• Exercise prompt
In full and word for word, give the records again.

[Records drawn from a dataset]
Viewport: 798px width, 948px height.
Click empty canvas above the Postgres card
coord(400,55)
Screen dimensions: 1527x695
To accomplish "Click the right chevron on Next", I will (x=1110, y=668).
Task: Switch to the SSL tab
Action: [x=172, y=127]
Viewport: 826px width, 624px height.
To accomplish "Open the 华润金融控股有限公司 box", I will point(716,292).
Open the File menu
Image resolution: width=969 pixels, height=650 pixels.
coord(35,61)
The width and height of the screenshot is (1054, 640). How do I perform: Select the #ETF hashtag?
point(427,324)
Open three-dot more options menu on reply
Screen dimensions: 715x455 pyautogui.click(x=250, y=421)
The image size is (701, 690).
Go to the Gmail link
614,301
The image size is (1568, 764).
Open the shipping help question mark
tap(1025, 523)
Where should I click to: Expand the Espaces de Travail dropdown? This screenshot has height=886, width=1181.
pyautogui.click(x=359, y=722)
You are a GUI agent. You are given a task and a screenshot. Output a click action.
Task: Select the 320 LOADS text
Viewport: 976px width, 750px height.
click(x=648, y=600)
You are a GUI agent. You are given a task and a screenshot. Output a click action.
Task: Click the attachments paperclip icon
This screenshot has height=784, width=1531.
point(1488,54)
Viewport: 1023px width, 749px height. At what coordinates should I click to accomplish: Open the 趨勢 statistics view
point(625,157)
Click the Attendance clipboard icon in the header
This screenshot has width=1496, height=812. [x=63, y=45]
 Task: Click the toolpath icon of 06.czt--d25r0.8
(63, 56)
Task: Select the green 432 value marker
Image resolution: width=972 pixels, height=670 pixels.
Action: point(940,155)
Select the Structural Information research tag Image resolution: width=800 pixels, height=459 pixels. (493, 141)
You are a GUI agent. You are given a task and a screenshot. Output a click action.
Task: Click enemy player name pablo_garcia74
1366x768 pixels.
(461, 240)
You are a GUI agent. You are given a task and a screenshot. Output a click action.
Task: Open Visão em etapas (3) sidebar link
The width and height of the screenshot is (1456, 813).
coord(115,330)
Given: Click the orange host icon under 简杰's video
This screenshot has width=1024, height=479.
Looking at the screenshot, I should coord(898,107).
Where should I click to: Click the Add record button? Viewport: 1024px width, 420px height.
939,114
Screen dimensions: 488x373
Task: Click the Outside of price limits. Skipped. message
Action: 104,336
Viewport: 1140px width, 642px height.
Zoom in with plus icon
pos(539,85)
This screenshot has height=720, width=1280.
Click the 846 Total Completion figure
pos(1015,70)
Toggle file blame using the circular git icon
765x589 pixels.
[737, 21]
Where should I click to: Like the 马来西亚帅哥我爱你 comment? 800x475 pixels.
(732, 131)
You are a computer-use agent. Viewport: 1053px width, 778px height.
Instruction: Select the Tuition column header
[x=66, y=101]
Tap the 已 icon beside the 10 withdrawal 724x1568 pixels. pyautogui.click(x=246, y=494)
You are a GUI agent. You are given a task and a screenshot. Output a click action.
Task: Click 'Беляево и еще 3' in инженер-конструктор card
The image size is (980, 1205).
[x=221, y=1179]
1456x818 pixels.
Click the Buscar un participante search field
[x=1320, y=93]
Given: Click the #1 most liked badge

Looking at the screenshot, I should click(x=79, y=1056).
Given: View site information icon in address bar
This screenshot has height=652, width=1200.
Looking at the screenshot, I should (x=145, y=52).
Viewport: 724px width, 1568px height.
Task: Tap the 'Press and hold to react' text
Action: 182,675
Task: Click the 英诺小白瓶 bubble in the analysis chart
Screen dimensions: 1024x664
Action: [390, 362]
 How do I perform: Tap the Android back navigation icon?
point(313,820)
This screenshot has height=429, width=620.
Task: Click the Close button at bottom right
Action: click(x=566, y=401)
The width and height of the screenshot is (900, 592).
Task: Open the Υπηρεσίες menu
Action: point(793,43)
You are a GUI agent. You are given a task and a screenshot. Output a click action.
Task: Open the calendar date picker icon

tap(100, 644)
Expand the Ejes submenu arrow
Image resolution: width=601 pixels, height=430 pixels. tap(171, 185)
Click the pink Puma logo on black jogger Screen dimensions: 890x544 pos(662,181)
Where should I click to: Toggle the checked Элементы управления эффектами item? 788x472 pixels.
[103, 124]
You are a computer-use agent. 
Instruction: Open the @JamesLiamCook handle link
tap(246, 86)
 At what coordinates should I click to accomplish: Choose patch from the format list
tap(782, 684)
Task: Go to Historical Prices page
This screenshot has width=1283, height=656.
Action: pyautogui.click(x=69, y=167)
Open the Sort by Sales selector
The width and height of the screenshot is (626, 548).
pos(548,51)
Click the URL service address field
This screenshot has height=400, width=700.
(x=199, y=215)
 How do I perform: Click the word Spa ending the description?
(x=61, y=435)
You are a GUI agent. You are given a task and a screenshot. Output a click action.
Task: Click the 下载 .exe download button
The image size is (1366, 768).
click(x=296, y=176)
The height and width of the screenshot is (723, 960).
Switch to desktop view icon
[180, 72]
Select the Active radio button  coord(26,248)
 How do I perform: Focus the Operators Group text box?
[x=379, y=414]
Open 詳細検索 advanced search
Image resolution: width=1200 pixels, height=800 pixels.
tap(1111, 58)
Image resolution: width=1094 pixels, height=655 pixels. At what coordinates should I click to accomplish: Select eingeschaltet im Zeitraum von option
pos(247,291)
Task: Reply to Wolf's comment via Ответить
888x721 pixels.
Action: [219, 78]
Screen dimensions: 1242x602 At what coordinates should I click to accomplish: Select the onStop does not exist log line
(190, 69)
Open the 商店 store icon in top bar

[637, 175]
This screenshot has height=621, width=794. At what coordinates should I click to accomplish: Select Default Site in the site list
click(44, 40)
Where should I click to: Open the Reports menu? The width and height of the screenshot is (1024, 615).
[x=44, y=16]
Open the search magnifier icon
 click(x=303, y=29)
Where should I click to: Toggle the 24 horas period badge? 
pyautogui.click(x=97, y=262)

• Task answer
Viewport: 798px width, 948px height.
Click empty canvas above the Postgres card
coord(400,55)
Screen dimensions: 1527x695
To accomplish "Click the right chevron on Next", I will (x=1110, y=668).
Task: Switch to the SSL tab
Action: [x=172, y=127]
Viewport: 826px width, 624px height.
To accomplish "Open the 华润金融控股有限公司 box", I will point(716,292).
Open the File menu
Image resolution: width=969 pixels, height=650 pixels.
coord(35,61)
The width and height of the screenshot is (1054, 640). How do I perform: Select the #ETF hashtag?
point(427,324)
Open three-dot more options menu on reply
Screen dimensions: 715x455 pyautogui.click(x=250, y=421)
The image size is (701, 690).
Go to the Gmail link
614,301
The image size is (1568, 764).
Open the shipping help question mark
tap(1025, 523)
Where should I click to: Expand the Espaces de Travail dropdown? This screenshot has height=886, width=1181.
pyautogui.click(x=359, y=722)
You are a GUI agent. You are given a task and a screenshot. Output a click action.
Task: Select the 320 LOADS text
Viewport: 976px width, 750px height.
click(x=648, y=600)
You are a GUI agent. You are given a task and a screenshot. Output a click action.
Task: Click the attachments paperclip icon
This screenshot has height=784, width=1531.
point(1488,54)
Viewport: 1023px width, 749px height. At what coordinates should I click to accomplish: Open the 趨勢 statistics view
point(625,157)
Click the Attendance clipboard icon in the header
This screenshot has width=1496, height=812. [x=63, y=45]
 Task: Click the toolpath icon of 06.czt--d25r0.8
(63, 56)
Task: Select the green 432 value marker
Image resolution: width=972 pixels, height=670 pixels.
Action: point(940,155)
Select the Structural Information research tag Image resolution: width=800 pixels, height=459 pixels. (493, 141)
You are a GUI agent. You are given a task and a screenshot. Output a click action.
Task: Click enemy player name pablo_garcia74
1366x768 pixels.
(461, 240)
You are a GUI agent. You are given a task and a screenshot. Output a click action.
Task: Open Visão em etapas (3) sidebar link
The width and height of the screenshot is (1456, 813).
coord(115,330)
Given: Click the orange host icon under 简杰's video
This screenshot has width=1024, height=479.
Looking at the screenshot, I should coord(898,107).
Where should I click to: Click the Add record button? Viewport: 1024px width, 420px height.
939,114
Screen dimensions: 488x373
Task: Click the Outside of price limits. Skipped. message
Action: 104,336
Viewport: 1140px width, 642px height.
Zoom in with plus icon
pos(539,85)
This screenshot has height=720, width=1280.
Click the 846 Total Completion figure
pos(1015,70)
Toggle file blame using the circular git icon
765x589 pixels.
[737, 21]
Where should I click to: Like the 马来西亚帅哥我爱你 comment? 800x475 pixels.
(732, 131)
You are a computer-use agent. Viewport: 1053px width, 778px height.
Instruction: Select the Tuition column header
[x=66, y=101]
Tap the 已 icon beside the 10 withdrawal 724x1568 pixels. pyautogui.click(x=246, y=494)
You are a GUI agent. You are given a task and a screenshot. Output a click action.
Task: Click 'Беляево и еще 3' in инженер-конструктор card
The image size is (980, 1205).
[x=221, y=1179]
1456x818 pixels.
Click the Buscar un participante search field
[x=1320, y=93]
Given: Click the #1 most liked badge

Looking at the screenshot, I should click(x=79, y=1056).
Given: View site information icon in address bar
This screenshot has height=652, width=1200.
Looking at the screenshot, I should (x=145, y=52).
Viewport: 724px width, 1568px height.
Task: Tap the 'Press and hold to react' text
Action: 182,675
Task: Click the 英诺小白瓶 bubble in the analysis chart
Screen dimensions: 1024x664
Action: [390, 362]
 How do I perform: Tap the Android back navigation icon?
point(313,820)
This screenshot has height=429, width=620.
Task: Click the Close button at bottom right
Action: click(x=566, y=401)
The width and height of the screenshot is (900, 592).
Task: Open the Υπηρεσίες menu
Action: point(793,43)
You are a GUI agent. You are given a task and a screenshot. Output a click action.
Task: Open the calendar date picker icon

tap(100, 644)
Expand the Ejes submenu arrow
Image resolution: width=601 pixels, height=430 pixels. tap(171, 185)
Click the pink Puma logo on black jogger Screen dimensions: 890x544 pos(662,181)
Where should I click to: Toggle the checked Элементы управления эффектами item? 788x472 pixels.
[103, 124]
You are a computer-use agent. 
Instruction: Open the @JamesLiamCook handle link
tap(246, 86)
 At what coordinates should I click to accomplish: Choose patch from the format list
tap(782, 684)
Task: Go to Historical Prices page
This screenshot has width=1283, height=656.
Action: pyautogui.click(x=69, y=167)
Open the Sort by Sales selector
The width and height of the screenshot is (626, 548).
pos(548,51)
Click the URL service address field
This screenshot has height=400, width=700.
(x=199, y=215)
 How do I perform: Click the word Spa ending the description?
(x=61, y=435)
You are a GUI agent. You are given a task and a screenshot. Output a click action.
Task: Click the 下载 .exe download button
The image size is (1366, 768).
click(x=296, y=176)
The height and width of the screenshot is (723, 960).
Switch to desktop view icon
[180, 72]
Select the Active radio button  coord(26,248)
 How do I perform: Focus the Operators Group text box?
[x=379, y=414]
Open 詳細検索 advanced search
Image resolution: width=1200 pixels, height=800 pixels.
tap(1111, 58)
Image resolution: width=1094 pixels, height=655 pixels. At what coordinates should I click to accomplish: Select eingeschaltet im Zeitraum von option
pos(247,291)
Task: Reply to Wolf's comment via Ответить
888x721 pixels.
Action: [219, 78]
Screen dimensions: 1242x602 At what coordinates should I click to accomplish: Select the onStop does not exist log line
(190, 69)
Open the 商店 store icon in top bar

[637, 175]
This screenshot has height=621, width=794. At what coordinates should I click to accomplish: Select Default Site in the site list
click(44, 40)
Where should I click to: Open the Reports menu? The width and height of the screenshot is (1024, 615).
[x=44, y=16]
Open the search magnifier icon
 click(x=303, y=29)
Where should I click to: Toggle the 24 horas period badge? 
pyautogui.click(x=97, y=262)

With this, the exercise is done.